Changelog#

All notable changes to this project will be documented in this file.

The format is based on Keep a Changelog, and this project adheres to Semantic Versioning.

[Unreleased]#

No unreleased changes yet.

[0.1.0] - 2026-06-07#

First stable feature release of BrainEvent on PyPI. It consolidates the event-driven data structures (binary / bit-packed / compact events; CSR / CSC, fixed-number connectivity, and just-in-time connectivity matrices) behind a single, uniform API, ships inline type information, and retires the legacy names accumulated during the 0.0.x series.

Not to be confused with the historical V0.1.0 git tag (2025-05-02), which was tagged on GitHub but never published to PyPI. The PyPI line ran 0.0.1.postN → … → 0.0.7; this 0.1.0 is the first 0.1.0 distributed on PyPI. See the [V0.1.0] section below for the historical note.

Requirements: Python ≥ 3.11, jax ≥ 0.5.0, brainunit ≥ 0.0.8, numpy, absl-py.

⚠️ Breaking changes & migration#

This release standardizes naming, but retains a backward-compatibility shim so every public name exported by v0.0.7 stays importable (see Deprecated below). Renamed symbols forward to their replacement with a DeprecationWarning; names whose underlying functionality was removed raise an AttributeError that names the replacement. Recommended updates:

Deprecated / changed name

Replacement / migration

EventArray

BinaryArray

JITCHomoR / JITCHomoC

JITCScalarR / JITCScalarC

FixedPostNumConn / FixedPreNumConn

FixedNumPerPre / FixedNumPerPost

FixedNumConn.to_csr / to_csc / to_dense

tocsr / tocsc / todense

csr_on_pre, csr2csc_on_post, dense_on_pre, dense_on_post

update_csr_on_binary_pre, update_csc_on_binary_post, update_dense_on_binary_pre, update_dense_on_binary_post

EllLayout / CscLayout

(removed — use the canonical representations)

COO sparse class & operators

CSR / CSC (+ coo2csr and the *_index helpers)

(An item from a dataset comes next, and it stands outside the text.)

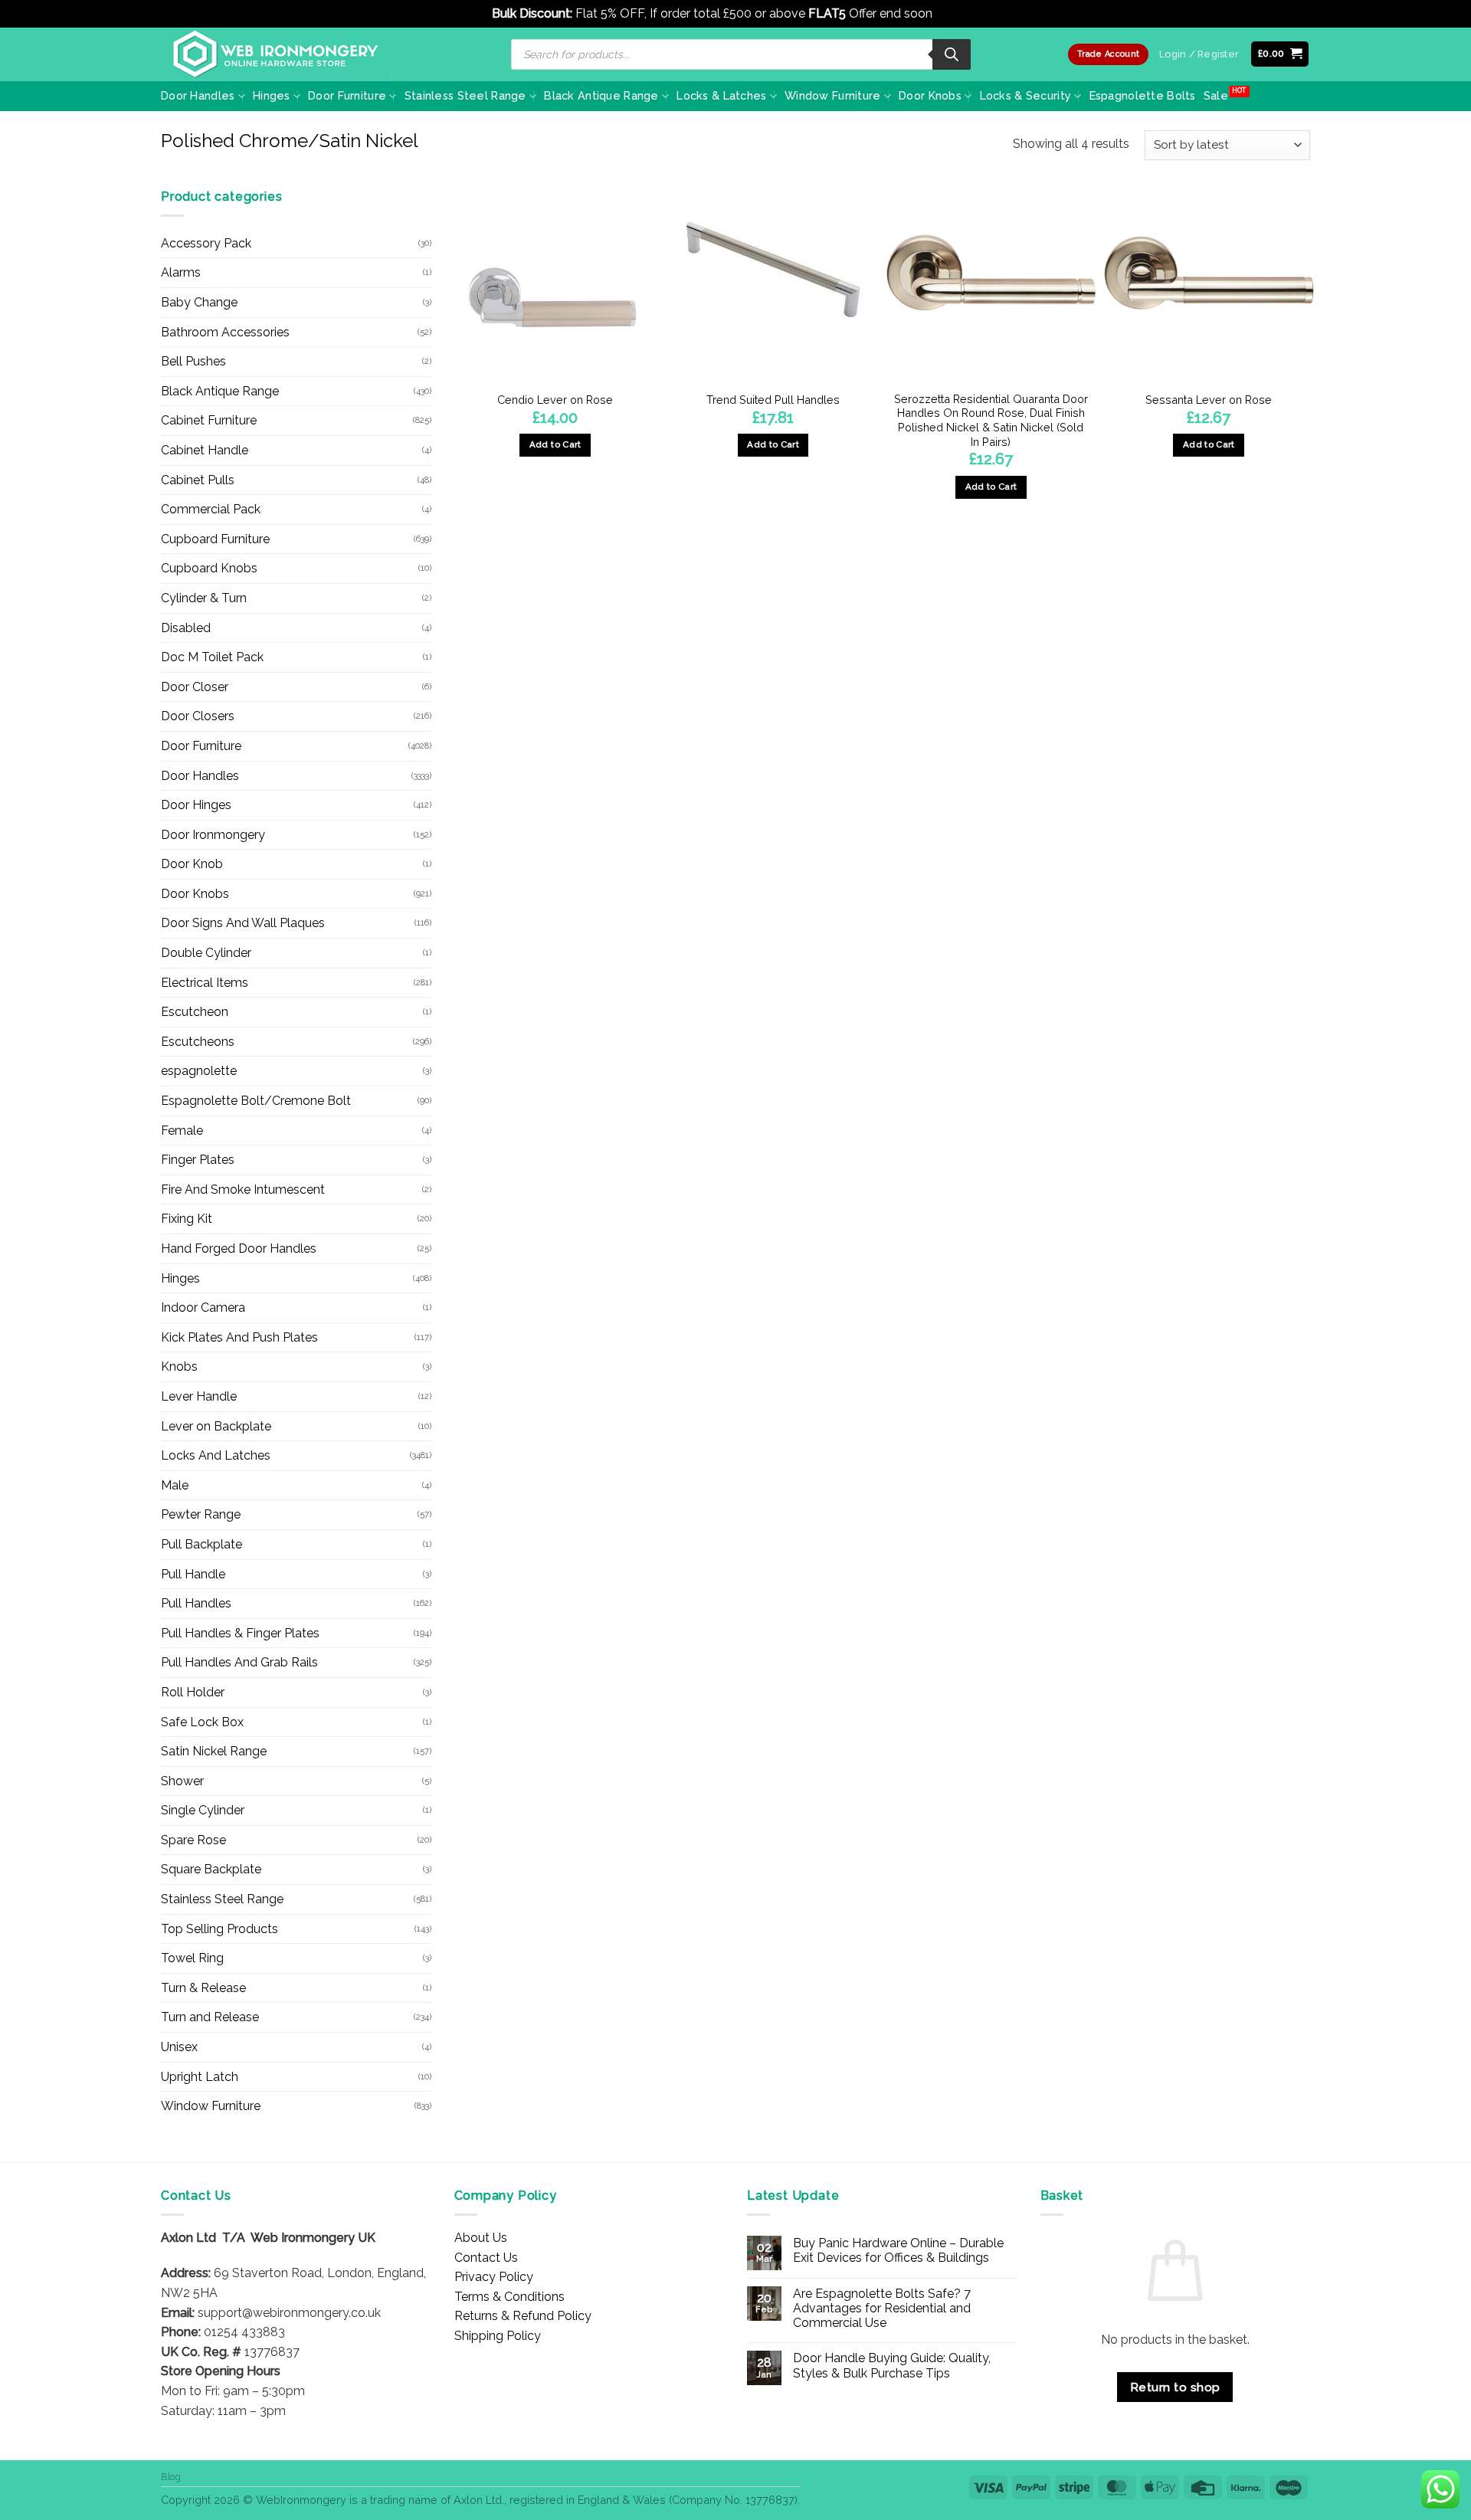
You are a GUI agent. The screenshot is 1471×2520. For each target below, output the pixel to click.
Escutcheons (197, 1041)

CSC.__getitem__(i) → column i

now returns row i; use csc.transpose()[i] or csc.todense()[:, i] for the old result

JITCScalar* / JITCNormal* / JITCUniform* .fromdense / yw_to_w / update_on_*

materialize with .tocsr() first, then operate

import brainevent no longer pulls in brainstate.

Added#

  • Uniform common-API contract on DataRepresentation: every concrete data representation now exposes (or deliberately refuses) a single conversion and neural-plasticity surface — fromdense, todense, tocoo, tocsr, tocsc, yw_to_w, yw_to_w_transposed, update_on_pre, update_on_post. The base class declares stubs so a missing override fails loudly rather than silently inheriting an unrelated implementation (#161).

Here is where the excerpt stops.